- What needs to be done
Where the records below show a line containing "Screen dimensions: 706x1568", start copying; end with the line containing "Task: Click the 10.0", and copy it too.

- Data for this task
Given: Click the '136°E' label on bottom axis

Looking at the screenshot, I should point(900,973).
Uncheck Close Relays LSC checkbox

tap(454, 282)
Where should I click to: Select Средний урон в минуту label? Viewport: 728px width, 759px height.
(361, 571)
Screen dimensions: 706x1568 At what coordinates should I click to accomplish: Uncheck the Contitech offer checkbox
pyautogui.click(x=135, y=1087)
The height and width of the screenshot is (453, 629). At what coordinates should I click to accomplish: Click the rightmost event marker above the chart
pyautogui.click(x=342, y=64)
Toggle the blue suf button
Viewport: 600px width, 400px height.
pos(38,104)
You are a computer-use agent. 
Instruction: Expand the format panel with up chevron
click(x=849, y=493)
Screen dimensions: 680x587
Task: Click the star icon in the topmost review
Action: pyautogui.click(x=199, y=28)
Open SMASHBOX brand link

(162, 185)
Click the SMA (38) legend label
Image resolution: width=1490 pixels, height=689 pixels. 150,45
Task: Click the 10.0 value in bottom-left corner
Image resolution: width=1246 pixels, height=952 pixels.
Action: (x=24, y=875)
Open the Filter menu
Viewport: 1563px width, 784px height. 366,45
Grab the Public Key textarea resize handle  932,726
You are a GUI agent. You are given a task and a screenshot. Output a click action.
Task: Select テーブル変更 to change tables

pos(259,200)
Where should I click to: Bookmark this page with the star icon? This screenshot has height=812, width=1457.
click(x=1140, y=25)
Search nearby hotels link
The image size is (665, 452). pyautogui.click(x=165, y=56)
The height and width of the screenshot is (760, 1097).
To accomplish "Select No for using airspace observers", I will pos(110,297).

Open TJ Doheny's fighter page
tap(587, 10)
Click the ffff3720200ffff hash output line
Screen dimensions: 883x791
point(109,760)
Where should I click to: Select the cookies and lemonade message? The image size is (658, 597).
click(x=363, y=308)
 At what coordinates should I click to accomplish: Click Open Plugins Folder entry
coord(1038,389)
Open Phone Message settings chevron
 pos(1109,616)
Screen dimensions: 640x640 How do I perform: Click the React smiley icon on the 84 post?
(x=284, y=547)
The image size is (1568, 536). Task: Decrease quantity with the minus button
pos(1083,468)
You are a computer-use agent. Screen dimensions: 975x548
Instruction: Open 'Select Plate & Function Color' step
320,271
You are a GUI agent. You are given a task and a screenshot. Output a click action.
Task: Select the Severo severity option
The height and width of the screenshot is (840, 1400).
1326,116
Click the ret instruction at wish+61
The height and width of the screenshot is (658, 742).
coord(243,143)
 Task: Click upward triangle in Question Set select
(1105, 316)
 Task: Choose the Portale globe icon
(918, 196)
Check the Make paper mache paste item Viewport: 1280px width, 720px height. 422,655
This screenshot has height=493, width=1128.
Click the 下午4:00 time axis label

- Final answer
Screen dimensions: 706x1568 At what coordinates should I click to accomplish: Uncheck the Contitech offer checkbox
pyautogui.click(x=135, y=1087)
The height and width of the screenshot is (453, 629). At what coordinates should I click to accomplish: Click the rightmost event marker above the chart
pyautogui.click(x=342, y=64)
Toggle the blue suf button
Viewport: 600px width, 400px height.
pos(38,104)
You are a computer-use agent. 
Instruction: Expand the format panel with up chevron
click(x=849, y=493)
Screen dimensions: 680x587
Task: Click the star icon in the topmost review
Action: pyautogui.click(x=199, y=28)
Open SMASHBOX brand link

(162, 185)
Click the SMA (38) legend label
Image resolution: width=1490 pixels, height=689 pixels. 150,45
Task: Click the 10.0 value in bottom-left corner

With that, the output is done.